A large international effort needed with a big funding requirement-step forward Google!
by star0
Medicine is going to reach new heights in the coming years, once the ability to simulate diseases in-silico becomes a reality. Let me mention an article that Singbe posted to the forums, that shows just what Big Data and the exponential rise in computing power will make possible in the meantime:
http://stanmed.stanford.edu/2012summer/article3.html
by Extropia DaSilva
I do not think it is necessary to predict the final shape of a protein from its amino acid sequence. It is sufficient merely to encode all the rules amino acids follow and let the resulting protein form by running the model.
by Eric
I don’t see how this is a “complete computer model” unless someone has solved the protein 3-D folding problem (predicting the final shape of a protein from its amino acid sequence.
by Peter
You’re absolutely right.

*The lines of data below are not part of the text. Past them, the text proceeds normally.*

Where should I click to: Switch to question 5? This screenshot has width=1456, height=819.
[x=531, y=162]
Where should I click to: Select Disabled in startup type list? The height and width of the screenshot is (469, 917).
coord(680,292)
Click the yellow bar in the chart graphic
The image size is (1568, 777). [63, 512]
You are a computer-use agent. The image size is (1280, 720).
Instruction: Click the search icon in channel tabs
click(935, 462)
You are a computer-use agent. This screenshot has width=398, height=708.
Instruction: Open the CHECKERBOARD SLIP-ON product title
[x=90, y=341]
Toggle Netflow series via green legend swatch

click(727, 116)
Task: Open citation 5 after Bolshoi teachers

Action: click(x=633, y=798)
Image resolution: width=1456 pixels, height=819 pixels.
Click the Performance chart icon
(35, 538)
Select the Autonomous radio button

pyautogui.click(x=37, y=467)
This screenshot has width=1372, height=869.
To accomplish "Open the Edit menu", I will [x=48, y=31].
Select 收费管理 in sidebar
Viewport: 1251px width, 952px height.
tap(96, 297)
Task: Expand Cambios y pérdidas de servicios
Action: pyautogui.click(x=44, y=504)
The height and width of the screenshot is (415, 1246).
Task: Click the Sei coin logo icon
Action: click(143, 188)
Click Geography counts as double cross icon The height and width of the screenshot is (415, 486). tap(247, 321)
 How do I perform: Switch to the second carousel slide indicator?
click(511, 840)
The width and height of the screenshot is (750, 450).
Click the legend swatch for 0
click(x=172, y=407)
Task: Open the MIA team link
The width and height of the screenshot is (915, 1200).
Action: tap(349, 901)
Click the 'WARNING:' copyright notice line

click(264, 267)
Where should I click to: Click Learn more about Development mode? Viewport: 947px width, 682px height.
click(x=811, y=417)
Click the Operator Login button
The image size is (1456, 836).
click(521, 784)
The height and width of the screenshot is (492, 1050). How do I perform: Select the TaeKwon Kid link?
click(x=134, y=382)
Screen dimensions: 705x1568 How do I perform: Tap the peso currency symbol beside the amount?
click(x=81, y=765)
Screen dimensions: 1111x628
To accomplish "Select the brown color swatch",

At first I saw this as a complete virtual model of an organism, but now that you bring up the fact the 3-D shape of its proteins haven’t been deteremined, I realize it’s not complete. I don’t know what they did about this. Nonetheless, I think it is still a pretty extrodinary feat.
by josdorpjossie
The word “complete” is nonsense indeed, every model is a simplication of the real thing. But that does not mean that the model cannot provide some useful insights.
by Carl Brooks
And so the law of accelerating returns begins on all the known cellular structures on earth. I wonder what the doubling time is…
by gaoptimize
This is important work, and I am not saying that just because of the unpleasant round of injections I needed to cure it ;) .
I wish their work would turn next to computational models of retro-viruses that could be used to modify, repair, and improve the genome. For example, I wish their techniques could figure out how to program a retro-virus to go in and destroy the 3rd 21 in Trisomy 21, so my son could have the flu for a couple weeks and recover with a typical genome.
by Bri
There are several other ways proposed to correct genetic errors. They are making viruses that have no code of thier own left to insert. Knowing full organisms is more useful to general research on biology, and how life functions.
by Gorden Russell
That might not be possible until the coming of the singularity. Sorry.